— Begin Passage provided —
Lec 11 - Strcut & Standard I/O

Slides:

CS1010 AY24/25 S1 Lecture 11

Lecture Slides

Structure

Declaration

Just like a variable, a struct has a scope, and it follows the same rule as the scope of a variable (i.e., it is valid within the block it is declared in). Unlike declaration of a variable, it is common to declare a struct in the global scope, i.e., outside of any function, so that it is usable within the whole program.

struct module {
  char *code;
  char *title;
  long mc;
}

Initialization

Use the struct we have declared just now, here's an example to show the initialization of a struct.

struct module cs1010;
cs1010.code = "CS1010";
cs1010.title = "Programming Methodology";
cs1010.mc = 4;

Assigning a Structure Variable

We can assign one structure variable to another

struct module cs1010s = cs1010;

This assignment statement above is equivalent to assigning each member of the struct individually.

Declare Struct as a Type

Using typedef on struct frees us from typing the word struct every time. We can do so with either:

typedef struct module {
  char *code;
  char *title;
  long mc;
} module;

or

typedef struct {
  char *code;
  char *title;
  long mc;
} module;

In either case, we can just use module like any other type:

module cs1010e;

Standard I/O

printf

printf() takes in a variable number of arguments. For the first argument, it should be a format string containing one or more format specifiers, like %s. And the general format for the format modifier is:

%[flags][field_width][.precision][length_modifier]specifier

The specifier controls the interpretation of the argument. s for string, c for character, d for integer (base 10), f for floating-point number, p for pointer (base 16). We can additionally prepend this with length modifier. ld for long integer, lld for long long, and lf for double.

To format the output, we can prepend it with a number to indicate its field width, or minimum space used when printing. E.g., %3d will pad the number printed with space if the number printed is less than 3 digits. Adding a flag 0 in front, %03d, will pad the number with 0s if the number printed is less than 3 digits. For floating-point numbers, we can additionally control the precision, or the number of digits printed after the decimal point. e.g. %3.4lf will print a double to four decimal points. The first 3 indicates that if the whole floating point number (integer + floating parts + 1 for the .) is less than length 3, white spaces will be padded at front. Otherwise, nothing will be padded.

Some examples:

printf("%10.4lf\n", 10.0);
//   10.0000
printf("%3.4lf\n", 10.0);
//10.0000
printf("%3d\n", 10);
// 10
printf("%3d\n",10000);
//10000

Mismatch Number of Arguments

Since printf expects a variable number of arguments, you can pass it fewer arguments than expected and the code would still compile (with warnings). If you push ahead and run it anyway, printf will start to fetch arguments from the stack, pretending that it is there, causing weird things to happen.
— End Passage provided —
— Begin Raw records —
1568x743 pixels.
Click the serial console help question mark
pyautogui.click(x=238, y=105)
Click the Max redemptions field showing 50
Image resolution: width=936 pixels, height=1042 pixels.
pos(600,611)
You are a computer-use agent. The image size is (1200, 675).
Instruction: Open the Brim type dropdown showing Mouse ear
— End Raw records —
— Begin Raw records —
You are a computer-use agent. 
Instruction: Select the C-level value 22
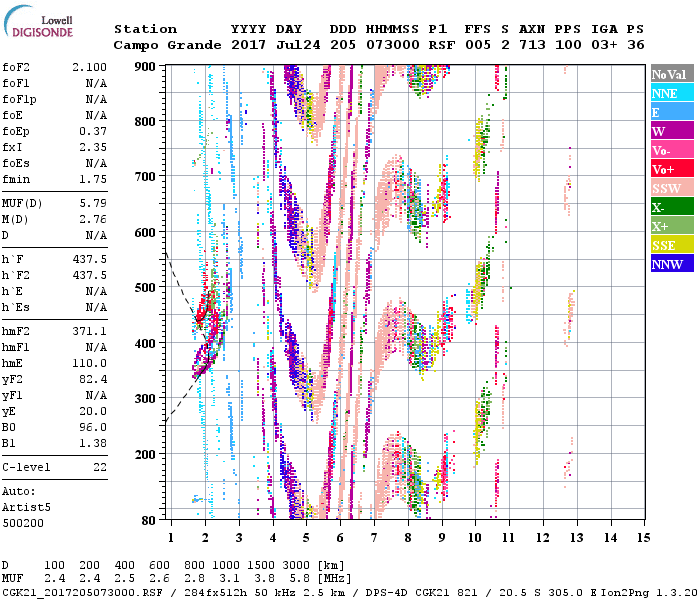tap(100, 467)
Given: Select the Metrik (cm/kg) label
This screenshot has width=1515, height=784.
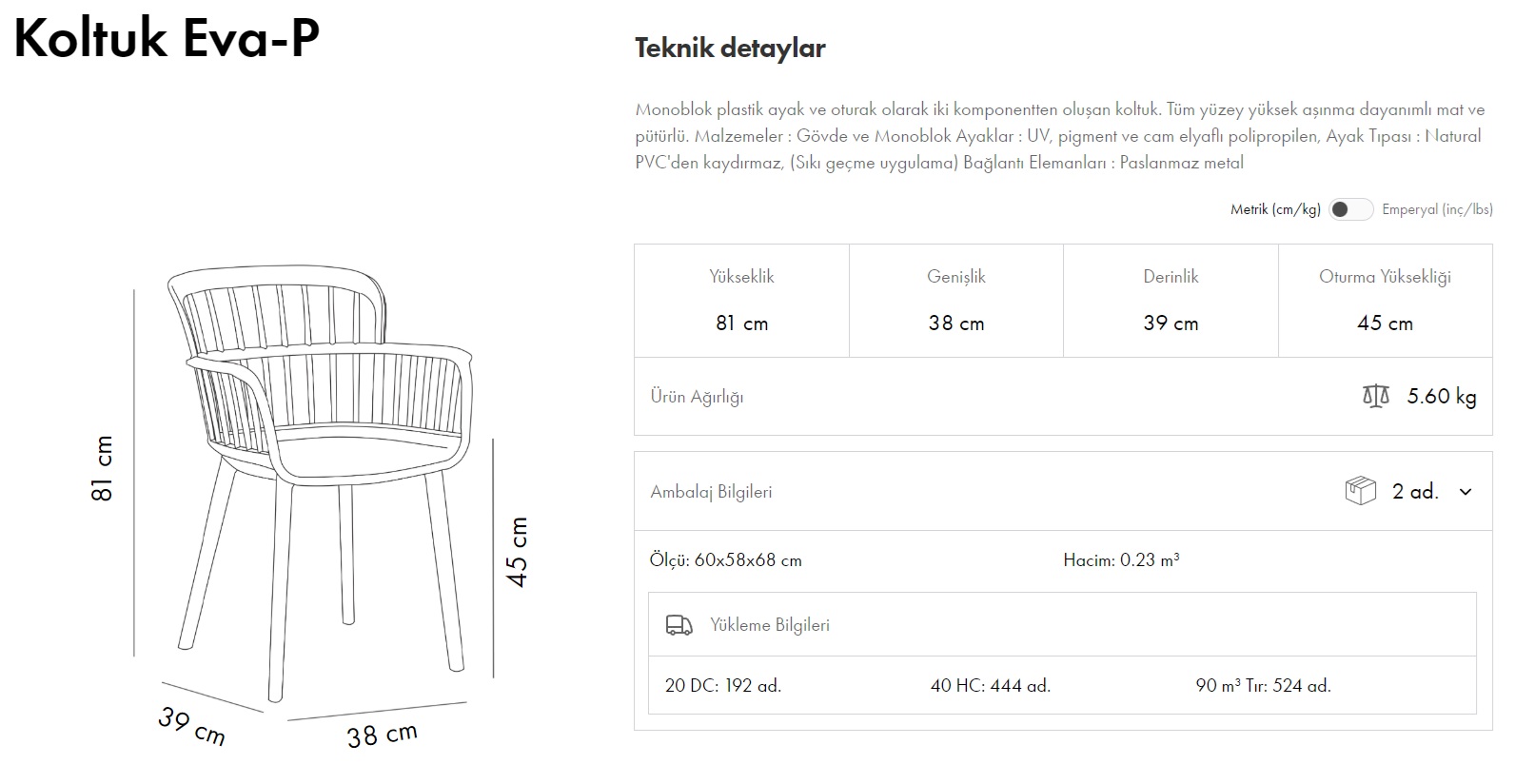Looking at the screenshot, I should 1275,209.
— End Raw records —
— Begin Raw records —
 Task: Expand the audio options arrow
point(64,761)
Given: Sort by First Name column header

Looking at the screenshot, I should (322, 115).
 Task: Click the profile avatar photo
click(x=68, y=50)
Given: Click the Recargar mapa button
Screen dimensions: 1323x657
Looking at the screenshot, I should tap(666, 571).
— End Raw records —
* Problem description
Continue the lecture notes on C structs and standard I/O from the point where they stop.

* Output below
Printing User Input

We should also never do this:

char *str = cs1010_read_word();
printf(str);

The reason is that we have no control over what the user would type as input: the user may type "%s" into the standard input, so the variable str now points to %s, which printf treats as a format modifier, and output the content of the stack! This is a huge security risk and is known as the externally-controlled format string vulnerability.

We should always print a string using:

printf("%s", str);

scanf

Rule of Thumb: Don't use scanf(). (Unless, you know exactly what you do.)

Rule 1: scanf() is not for reading input, it's for parsing input.

Like printf, scanf takes in one or more arguments, with the first argument being a format string containing one or more format specifiers. The format specifier for scanf is simpler and has the following pattern:

%[*][field_width][length_modifier]specifier

For instance, to read an integer, a floating-point number, and a string of at most 10 characters,

long l;
double d;
char s[11];
scanf("%ld %lf %10s", &l, &d, s);

scanf scans the standard input, and tries to match it to the format specified. The space in between the format specifier matches zero or more white spaces (space, tab, newline). Scanning stops when an input character does not match such a format character or when an input conversion fails.

Return values of scanf(): On success, scanf() will return the number of input items successfully matched and assigned; this can be fewer than provided for, or even zero, in the event of an early matching failure.

Adding a * to the format modifier means that scanf should consume the inputs but not store them in any variables. This, combined with %[ ] is useful to clear any remaining data from the standard input. Its usage is shown as follows:

long a;
long result = scanf("%ld", &a);
if (result == 1) {
  printf("%ld", a);
} else {
  scanf("%*[^\n]");
}

Invalid Pointers

Since scanf expects the caller to pass in pointers to variables for it to store the results, we need to be careful about what we pass in. It is easy to pass in something like this:

long *a;
scanf("%ld", a);

The compiler would not warn us since the type matches perfectly. The program may crash since the pointer is not pointing to a valid memory location accessible by the program.

Buffer Overflow

When we use scanf to read a string, it keeps reading until it reaches space, and stores everything that it reads into an array. The problem here is that we do not know when it will stop reading, and therefore how big is the array that we need to allocate for the input!

char name[10];
printf("What's your name?", name);
scanf("%s", name);
printf("Hello %s!\n", name);

As %s is for strings, this should work with any input:

$ ./example3
What's your name? Paul
Hello Paul!

$ ./example3
What's your name? Christopher-Joseph-Montgomery
Segmentation fault

Well, now we have a buffer overflow. You might get Segmentation fault on a Linux system, any other kind of crash, maybe even a "correctly" working program, because, once again, the program has undefined behavior.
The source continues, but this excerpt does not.